Perspektif

Respon Virus Corona Antara Muhammadiyah dan NU

3 Mins read

Pernyataan Wapres KH Ma’ruf Amin bahwa Indonesia terbebas dari corona karena doa para ulama, oleh sebagian kelompok sumbu pendek disikapi negatif. Mereka berpandangan, cara seperti itu tidak masuk akal, jadul, dan usang. Pendapat seperti ini muncul dari kesombongan yang tidak berdasar.
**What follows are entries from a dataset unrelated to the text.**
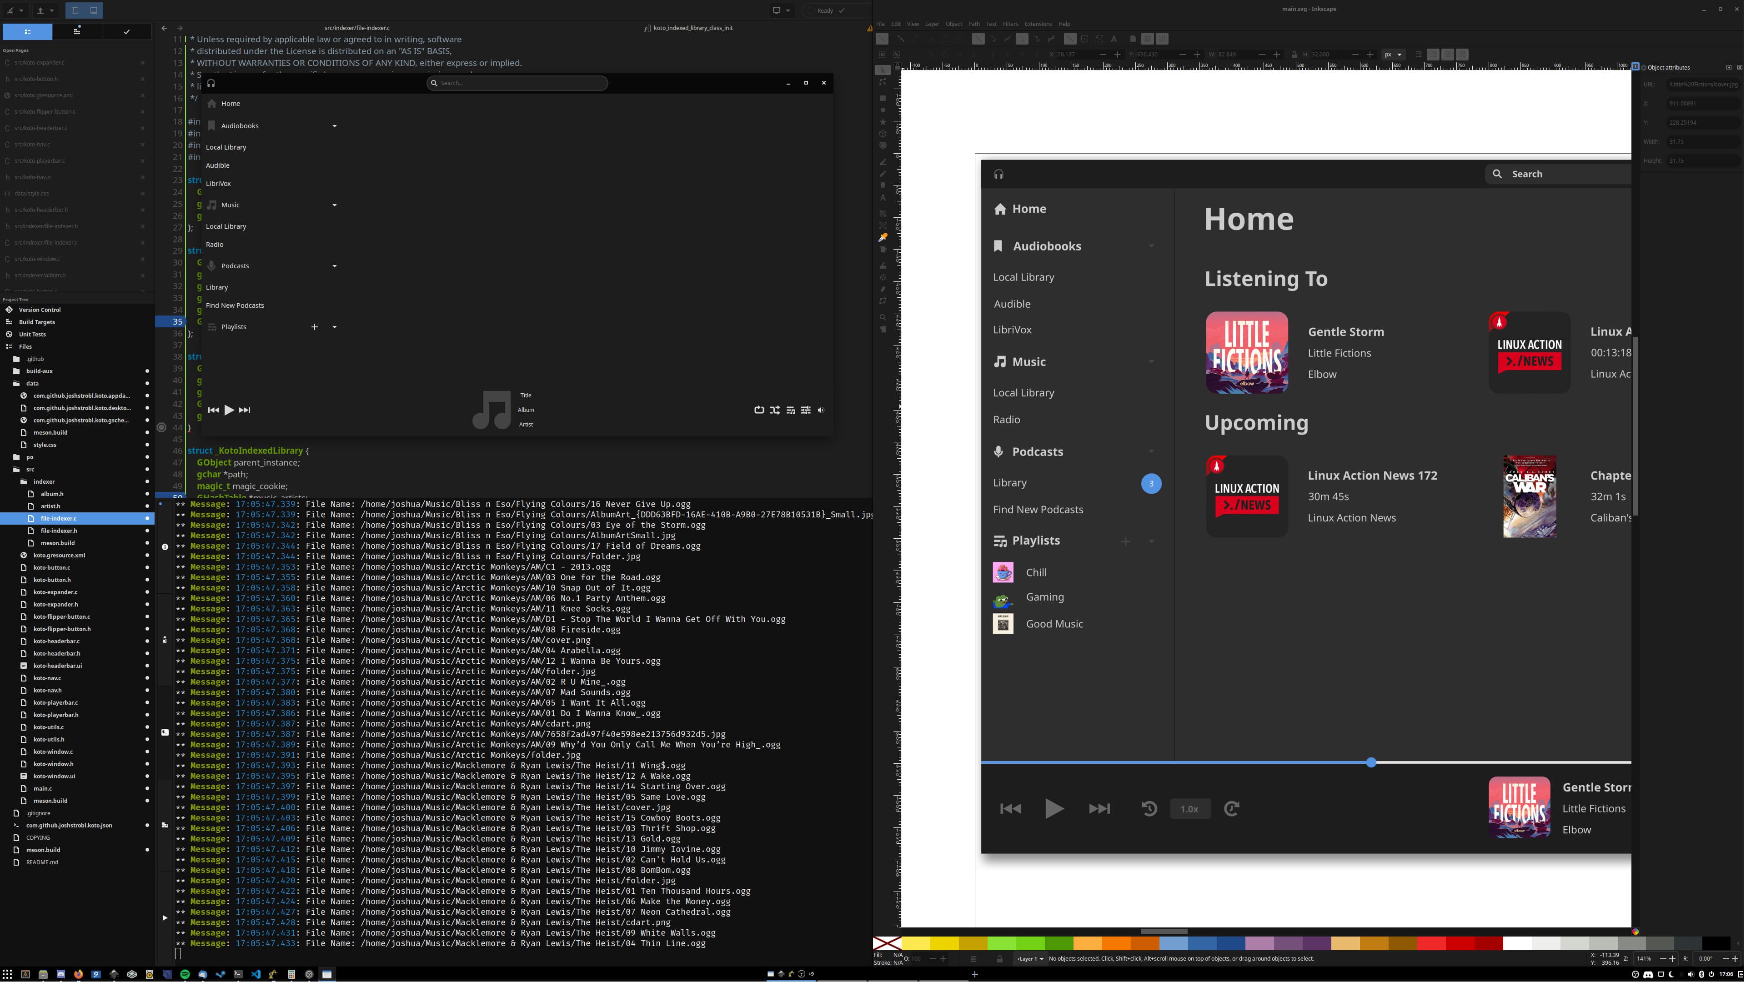The height and width of the screenshot is (982, 1746).
Task: Click the play button in Koto playerbar
Action: [x=229, y=410]
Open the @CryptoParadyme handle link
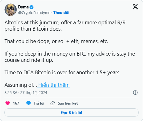The image size is (144, 123). (34, 13)
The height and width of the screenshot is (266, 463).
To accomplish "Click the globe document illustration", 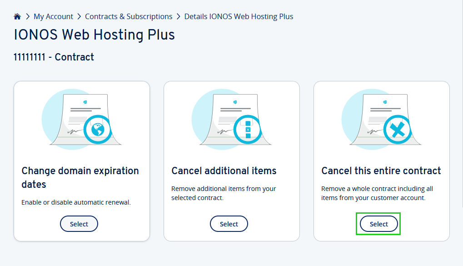I will (82, 119).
Pasca Presiden Jokowi mengumumkan corona masuk di Indonesia, Muhammadiyah memberikan respons yang rasional. Yaitu dengan mempersiapkan 15 rumah sakit untuk perawatan pasien corona. Muhammadiyah juga mengeluarkan infografis langkah-langkah preventif penanggulangan virus ini. Oleh kelompok sumbu pendek, kebijakan tersebut dapat memunculkan prejudice.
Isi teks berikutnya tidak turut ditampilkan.